*Records for the exercise:*
####################

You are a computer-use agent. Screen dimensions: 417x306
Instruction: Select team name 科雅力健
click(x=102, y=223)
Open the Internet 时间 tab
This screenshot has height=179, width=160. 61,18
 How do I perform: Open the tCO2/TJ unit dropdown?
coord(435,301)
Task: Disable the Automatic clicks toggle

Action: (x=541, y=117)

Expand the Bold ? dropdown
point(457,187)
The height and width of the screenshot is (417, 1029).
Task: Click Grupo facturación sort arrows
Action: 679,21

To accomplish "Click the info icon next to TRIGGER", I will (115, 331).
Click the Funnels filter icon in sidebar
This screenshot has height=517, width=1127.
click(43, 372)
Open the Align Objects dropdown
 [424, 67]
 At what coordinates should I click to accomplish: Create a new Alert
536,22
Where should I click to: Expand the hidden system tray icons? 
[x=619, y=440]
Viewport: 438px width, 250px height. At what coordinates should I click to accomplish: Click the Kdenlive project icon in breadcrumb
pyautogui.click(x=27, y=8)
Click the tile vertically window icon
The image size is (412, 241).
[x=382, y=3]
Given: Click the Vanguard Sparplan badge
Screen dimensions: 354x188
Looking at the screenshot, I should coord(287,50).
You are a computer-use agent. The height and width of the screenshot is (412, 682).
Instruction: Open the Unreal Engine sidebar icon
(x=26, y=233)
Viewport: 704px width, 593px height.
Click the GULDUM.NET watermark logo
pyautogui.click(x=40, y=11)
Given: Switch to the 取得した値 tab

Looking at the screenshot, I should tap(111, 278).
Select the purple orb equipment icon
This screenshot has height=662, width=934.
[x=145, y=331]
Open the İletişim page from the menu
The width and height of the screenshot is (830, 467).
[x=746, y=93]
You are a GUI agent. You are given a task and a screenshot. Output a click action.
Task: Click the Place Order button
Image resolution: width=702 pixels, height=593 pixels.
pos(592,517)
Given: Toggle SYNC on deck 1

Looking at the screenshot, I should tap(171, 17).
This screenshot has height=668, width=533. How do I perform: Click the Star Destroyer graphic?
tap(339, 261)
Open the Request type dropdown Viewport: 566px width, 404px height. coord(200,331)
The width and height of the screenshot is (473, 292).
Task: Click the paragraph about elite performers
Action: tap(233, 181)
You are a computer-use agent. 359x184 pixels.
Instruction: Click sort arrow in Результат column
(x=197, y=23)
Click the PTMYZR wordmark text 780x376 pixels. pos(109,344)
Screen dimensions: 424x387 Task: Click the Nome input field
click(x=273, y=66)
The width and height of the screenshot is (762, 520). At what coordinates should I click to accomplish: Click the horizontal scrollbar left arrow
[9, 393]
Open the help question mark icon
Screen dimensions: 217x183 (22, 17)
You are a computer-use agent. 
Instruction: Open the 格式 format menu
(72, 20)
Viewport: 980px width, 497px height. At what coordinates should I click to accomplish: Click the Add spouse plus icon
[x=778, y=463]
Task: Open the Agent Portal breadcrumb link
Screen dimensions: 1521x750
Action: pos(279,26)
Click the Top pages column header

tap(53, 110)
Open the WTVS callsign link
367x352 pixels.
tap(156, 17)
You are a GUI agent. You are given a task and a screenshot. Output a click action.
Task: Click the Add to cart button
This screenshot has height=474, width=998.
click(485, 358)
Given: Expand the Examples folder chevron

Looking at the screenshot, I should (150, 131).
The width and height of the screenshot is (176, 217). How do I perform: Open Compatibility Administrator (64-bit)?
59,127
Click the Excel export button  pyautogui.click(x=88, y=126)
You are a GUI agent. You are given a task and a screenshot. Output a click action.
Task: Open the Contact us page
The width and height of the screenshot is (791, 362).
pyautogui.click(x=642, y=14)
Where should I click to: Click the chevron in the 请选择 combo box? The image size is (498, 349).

####################

*Aim of the task:*
Go through the material and copy each line that contains "computer".

*Problem solution:*
You are a computer-use agent. Screen dimensions: 417x306
You are a computer-use agent. The height and width of the screenshot is (412, 682).
You are a computer-use agent. 359x184 pixels.
You are a computer-use agent. 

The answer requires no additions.